Although -O3 is designed to optimize runtime, several studies show that the pipeline is not uniquely aligned with other objectives. Compiler phase-ordering work on energy treats pass specialization as orthogonal to the standard optimization levels -O1, -O2, and -O3, and reports up to 24% energy reduction beyond the best standard optimization results (Nobre et al., 2018). It also emphasizes that some improvements can only be partially explained by execution-time changes and presents explicit cases where applications that run faster consume more energy. On the Xeon platform, standard optimization can reduce energy by as much as 87% versus no optimization; on ODROID, seidel-2d without OpenMP can use up to 13% less energy under standard optimization levels while improving performance by less than 1% (Nobre et al., 2018).
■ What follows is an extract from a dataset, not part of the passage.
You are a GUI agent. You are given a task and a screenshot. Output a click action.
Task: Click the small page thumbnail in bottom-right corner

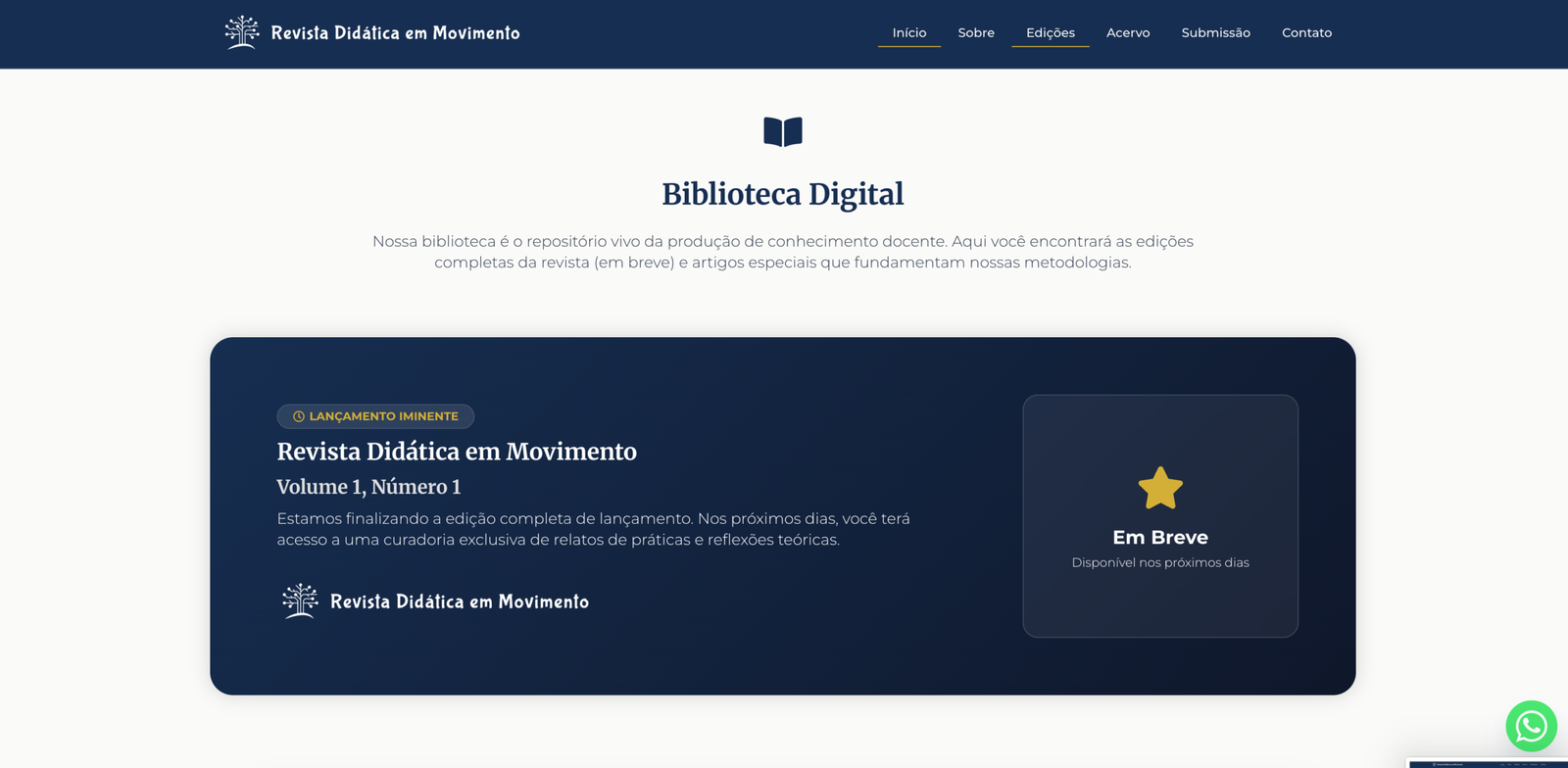click(x=1486, y=763)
The formula

Pi=p0p1pi,P_i = p_0 \rightarrow p_1 \rightarrow \cdots \rightarrow p_i,3

is used to make precise that energy and average power are distinct, and that faster is not a synonym for more energy-efficient compilation.

The testing literature makes an analogous point about coverage. Pipeline-based fuzzing through clang -O3 is convenient and end-to-end, but it is a poor surrogate for systematic testing of optimization logic because it inherits the phase-ordering problem and omits passes not scheduled in the default order (Zhou et al., 4 Dec 2025). Targeted fuzzing therefore complements, rather than replaces, pipeline-based testing. This suggests that the correctness surface of -O3 extends well beyond the transformations it actually schedules.

A more radical critique rejects the pass-by-pass paradigm altogether. IntOpt characterizes LLVM-style optimization, including -O3, as a fixed sequence of modular passes with optimization intent implicit and fragmented across passes, and introduces an intent-driven alternative with three stages: intent formulation, intent refinement, and intent realization (Qiu et al., 19 Feb 2026). On a 200-program test set it reports 90.5% verified correctness and 2.660× average speedup over unoptimized IR, and it surpasses modern compiler -O3 on 37 benchmarks with speedups of up to 272.60× (Qiu et al., 19 Feb 2026). The paper’s case studies—closed-form loop elimination in chocolateFeast, replacement of a bit-reversal loop by llvm.bitreverse.i32 and llvm.ctlz.i32 in reverse_bits, and replacement of log10-based digit counting with integer comparisons in _Z3conii—are presented as optimizations that a local pass pipeline does not infer.

Taken together, these results define the present encyclopedic understanding of LLVM -O3: it is a strong, carefully engineered, and widely useful default runtime pipeline; it is also a heuristic compromise with measurable non-monotonicity, phase interference, and objective-specific limitations. Research around it divides into four broad responses: per-pass empirical characterization, program-specific pass-sequence search, learned profitability decisions inside an unchanged pipeline, and post-pass or intent-driven methods that bypass classical phase ordering. The persistence of all four lines of work indicates that -O3 remains both a baseline and a moving target in compiler research.